Moreover, glibenclamide was shown to possess antioxidant effect contributing to the protective effect against oxidative stress-induced damage during diabetic complications in alloxaninduced diabetic rats [18]; further glibenclamide decreased MDA and increased GSH in streptozotocin-nicotinamide induced diabetic rat model [19].

The current research has also shown a favorable effect on serum TG and HDL when nifedipine was added to donepezil; an effect that was not shown by donepezil alone or donepezil + glibenclamide. Nifedipine was previously shown to decrease total cholesterol, LDL-cholesterol, TG, atherogenic index and elevated HDL level in rats under ethanol and sucrose feeding (dzeufiet). Nifedipine has also significantly decreased fasting TG level and increased HDL-C in the elderly group and was shown to have favorable metabolic effects that are beyond the known enhancement of insulin sensitivity [20].
Conclusion
Administration of both donepezil and the calcium channel blocker nilvadipine was shown to attenuate hyperhomocysteinemia-induced memory deficits and neuropathology’s in rats and the combination was suggested as a promising therapeutic candidate for AD [21]. In the current research we further confirm the favorable metabolic effect of nifedipine on the lipid profile as well as on the nitro-oxidative pathway when combined with donepezil. Glibenclamide has shown a significant improvement as regard to the nitro-oxidative pathway when compared to HFD. Further studies to test the combination and to explore other potentials are encouraged.
===
## Work to complete
- 1) Summarize the passage on donepezil combinations in two sentences.
- 2) Extract the part of the passage on donepezil combinations from "Moreover, glibenclamide was" to "rat model [19].", copying it word for word.
You will not need the listing.
===
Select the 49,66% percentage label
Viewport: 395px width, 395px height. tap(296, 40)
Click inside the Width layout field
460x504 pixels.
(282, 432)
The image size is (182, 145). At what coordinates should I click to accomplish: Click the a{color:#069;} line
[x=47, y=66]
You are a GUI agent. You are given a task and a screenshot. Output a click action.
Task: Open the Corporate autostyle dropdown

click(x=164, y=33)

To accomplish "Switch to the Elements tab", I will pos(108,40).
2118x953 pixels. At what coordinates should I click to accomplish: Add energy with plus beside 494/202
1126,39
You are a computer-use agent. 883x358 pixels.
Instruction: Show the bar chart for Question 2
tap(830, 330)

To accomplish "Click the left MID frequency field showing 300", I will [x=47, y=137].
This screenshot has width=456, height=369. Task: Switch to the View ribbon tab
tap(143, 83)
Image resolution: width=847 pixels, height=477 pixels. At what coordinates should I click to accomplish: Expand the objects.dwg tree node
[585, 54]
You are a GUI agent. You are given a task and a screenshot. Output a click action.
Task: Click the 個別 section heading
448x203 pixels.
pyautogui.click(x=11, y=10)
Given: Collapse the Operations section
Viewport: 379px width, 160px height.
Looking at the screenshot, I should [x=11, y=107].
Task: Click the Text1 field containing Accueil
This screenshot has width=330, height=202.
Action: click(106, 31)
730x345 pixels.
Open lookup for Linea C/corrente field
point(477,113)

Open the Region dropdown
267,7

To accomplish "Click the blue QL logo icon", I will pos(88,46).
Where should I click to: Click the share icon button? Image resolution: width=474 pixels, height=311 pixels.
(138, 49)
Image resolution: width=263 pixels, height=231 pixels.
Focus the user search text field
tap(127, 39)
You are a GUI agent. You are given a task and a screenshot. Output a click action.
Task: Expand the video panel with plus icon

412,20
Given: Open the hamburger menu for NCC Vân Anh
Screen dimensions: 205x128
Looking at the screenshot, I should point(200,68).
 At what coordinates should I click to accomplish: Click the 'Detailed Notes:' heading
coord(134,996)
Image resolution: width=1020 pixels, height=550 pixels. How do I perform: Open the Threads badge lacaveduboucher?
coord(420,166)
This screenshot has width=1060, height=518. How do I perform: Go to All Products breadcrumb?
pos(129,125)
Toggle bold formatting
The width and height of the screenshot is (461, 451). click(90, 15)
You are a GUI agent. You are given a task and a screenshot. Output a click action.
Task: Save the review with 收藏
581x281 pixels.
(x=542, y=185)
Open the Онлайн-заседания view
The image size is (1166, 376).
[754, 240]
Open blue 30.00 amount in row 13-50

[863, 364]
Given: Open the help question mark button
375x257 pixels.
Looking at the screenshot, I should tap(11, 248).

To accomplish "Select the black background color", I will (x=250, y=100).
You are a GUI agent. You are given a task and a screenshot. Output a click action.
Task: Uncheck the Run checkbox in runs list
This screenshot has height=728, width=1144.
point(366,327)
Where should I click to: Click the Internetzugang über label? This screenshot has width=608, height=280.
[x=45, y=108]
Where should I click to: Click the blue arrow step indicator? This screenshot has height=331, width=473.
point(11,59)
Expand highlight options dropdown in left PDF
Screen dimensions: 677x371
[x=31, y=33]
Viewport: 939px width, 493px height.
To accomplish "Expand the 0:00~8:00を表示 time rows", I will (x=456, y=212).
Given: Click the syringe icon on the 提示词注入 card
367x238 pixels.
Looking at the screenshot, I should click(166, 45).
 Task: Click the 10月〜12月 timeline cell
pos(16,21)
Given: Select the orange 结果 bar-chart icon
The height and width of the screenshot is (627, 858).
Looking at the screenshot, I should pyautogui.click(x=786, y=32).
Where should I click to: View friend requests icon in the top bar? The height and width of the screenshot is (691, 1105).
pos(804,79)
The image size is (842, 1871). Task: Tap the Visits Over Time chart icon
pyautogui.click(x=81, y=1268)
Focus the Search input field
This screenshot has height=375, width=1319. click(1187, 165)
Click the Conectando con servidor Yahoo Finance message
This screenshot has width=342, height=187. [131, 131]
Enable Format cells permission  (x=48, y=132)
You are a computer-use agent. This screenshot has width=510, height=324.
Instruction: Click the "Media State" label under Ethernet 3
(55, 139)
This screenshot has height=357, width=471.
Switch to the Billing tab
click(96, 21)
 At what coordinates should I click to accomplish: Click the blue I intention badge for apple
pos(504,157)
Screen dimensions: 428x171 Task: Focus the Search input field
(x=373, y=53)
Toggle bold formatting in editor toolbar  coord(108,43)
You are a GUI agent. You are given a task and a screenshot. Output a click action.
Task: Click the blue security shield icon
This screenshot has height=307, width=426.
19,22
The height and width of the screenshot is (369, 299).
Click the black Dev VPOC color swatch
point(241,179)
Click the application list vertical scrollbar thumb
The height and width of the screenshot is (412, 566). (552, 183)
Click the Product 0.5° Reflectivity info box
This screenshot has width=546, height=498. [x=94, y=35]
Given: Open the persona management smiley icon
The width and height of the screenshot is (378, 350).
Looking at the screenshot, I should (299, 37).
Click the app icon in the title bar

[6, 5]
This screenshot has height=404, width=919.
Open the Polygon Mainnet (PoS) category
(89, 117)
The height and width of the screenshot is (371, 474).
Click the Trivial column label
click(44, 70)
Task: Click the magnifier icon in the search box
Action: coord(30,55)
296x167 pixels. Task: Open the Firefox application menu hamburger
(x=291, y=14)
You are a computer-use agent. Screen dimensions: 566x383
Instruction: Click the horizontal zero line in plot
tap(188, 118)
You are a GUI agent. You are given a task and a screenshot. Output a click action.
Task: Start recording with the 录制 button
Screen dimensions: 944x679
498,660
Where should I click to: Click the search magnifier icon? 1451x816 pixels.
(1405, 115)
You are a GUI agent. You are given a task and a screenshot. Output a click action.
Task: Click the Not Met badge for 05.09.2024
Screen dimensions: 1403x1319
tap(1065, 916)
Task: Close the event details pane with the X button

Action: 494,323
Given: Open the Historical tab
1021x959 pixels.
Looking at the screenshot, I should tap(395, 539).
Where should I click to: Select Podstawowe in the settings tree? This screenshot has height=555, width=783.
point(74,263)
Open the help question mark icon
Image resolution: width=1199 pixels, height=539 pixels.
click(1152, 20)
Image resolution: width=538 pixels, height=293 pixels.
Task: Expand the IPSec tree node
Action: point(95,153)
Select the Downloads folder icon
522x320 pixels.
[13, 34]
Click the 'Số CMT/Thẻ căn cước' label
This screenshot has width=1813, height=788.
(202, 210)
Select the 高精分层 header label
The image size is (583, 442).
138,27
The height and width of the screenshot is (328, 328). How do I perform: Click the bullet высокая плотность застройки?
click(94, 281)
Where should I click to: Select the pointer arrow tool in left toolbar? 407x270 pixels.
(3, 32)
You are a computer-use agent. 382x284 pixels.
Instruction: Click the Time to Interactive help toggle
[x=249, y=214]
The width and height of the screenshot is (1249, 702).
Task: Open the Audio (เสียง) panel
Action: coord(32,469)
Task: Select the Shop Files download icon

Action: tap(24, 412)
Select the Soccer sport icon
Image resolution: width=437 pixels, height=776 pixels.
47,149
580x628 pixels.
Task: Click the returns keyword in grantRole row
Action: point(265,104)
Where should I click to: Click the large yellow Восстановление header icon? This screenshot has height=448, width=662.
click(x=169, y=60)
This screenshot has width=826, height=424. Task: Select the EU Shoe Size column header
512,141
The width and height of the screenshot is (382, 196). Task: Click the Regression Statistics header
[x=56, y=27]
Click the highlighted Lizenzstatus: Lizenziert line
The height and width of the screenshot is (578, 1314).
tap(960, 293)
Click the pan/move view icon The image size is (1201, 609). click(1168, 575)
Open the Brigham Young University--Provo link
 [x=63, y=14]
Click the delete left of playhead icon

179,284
===
## Responses to the tasks
- 1) The current research found that adding nifedipine to donepezil improved serum TG and HDL, which neither donepezil alone nor donepezil plus glibenclamide did, and it confirms nifedipine's favorable effect on the nitro-oxidative pathway when combined with donepezil. Glibenclamide significantly improved the nitro-oxidative pathway compared to HFD, and further studies of the combination are encouraged.

- 2)
Moreover, glibenclamide was shown to possess antioxidant effect contributing to the protective effect against oxidative stress-induced damage during diabetic complications in alloxaninduced diabetic rats [18]; further glibenclamide decreased MDA and increased GSH in streptozotocin-nicotinamide induced diabetic rat model [19].